- [DATA PROVIDED]:
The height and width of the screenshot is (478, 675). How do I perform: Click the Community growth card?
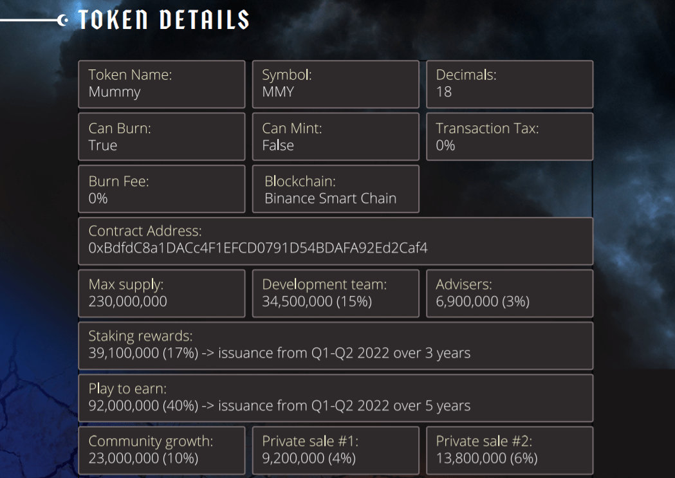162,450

==

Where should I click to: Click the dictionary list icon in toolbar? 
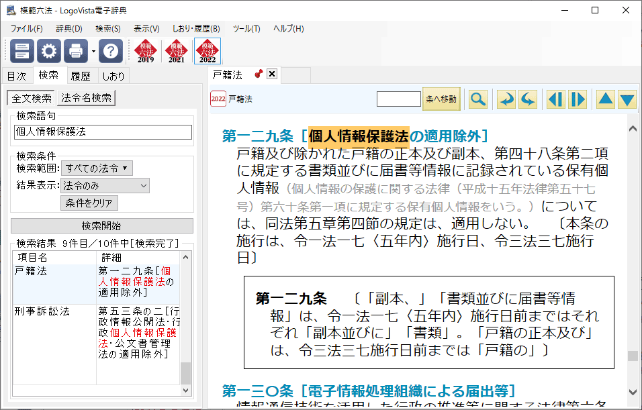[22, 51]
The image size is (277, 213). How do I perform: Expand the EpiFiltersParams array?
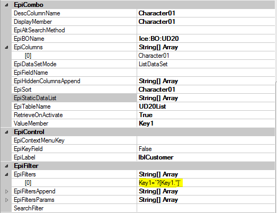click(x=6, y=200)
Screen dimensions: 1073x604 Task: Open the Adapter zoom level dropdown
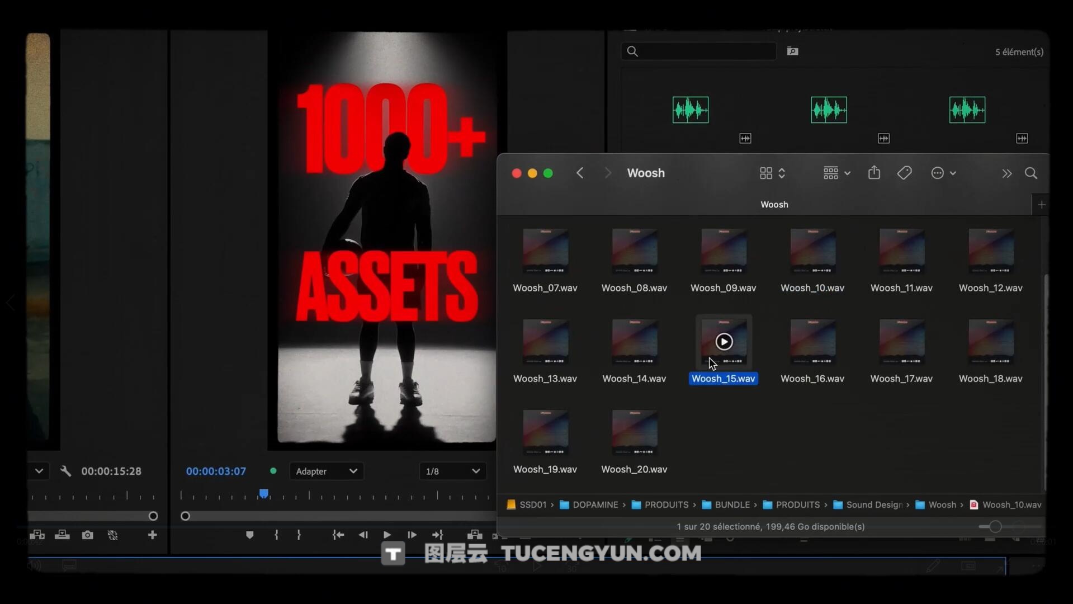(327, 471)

--

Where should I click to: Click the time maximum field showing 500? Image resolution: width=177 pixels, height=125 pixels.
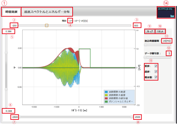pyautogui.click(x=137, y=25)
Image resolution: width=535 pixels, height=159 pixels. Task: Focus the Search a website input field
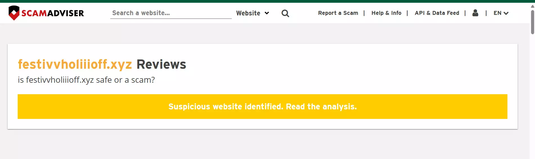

- [EXERCISE OBJECTIVE]: Return the material from the line containing "Where should I click to: Click the time" through the line containing "Image resolution: width=535", exactly and in full, but without its pictures.

- [WORKED SOLUTION]:
Where should I click to: Click the time maximum field showing 500? Image resolution: width=177 pixels, height=125 pixels.
pyautogui.click(x=137, y=25)
Image resolution: width=535 pixels, height=159 pixels. Task: Focus the Search a website input field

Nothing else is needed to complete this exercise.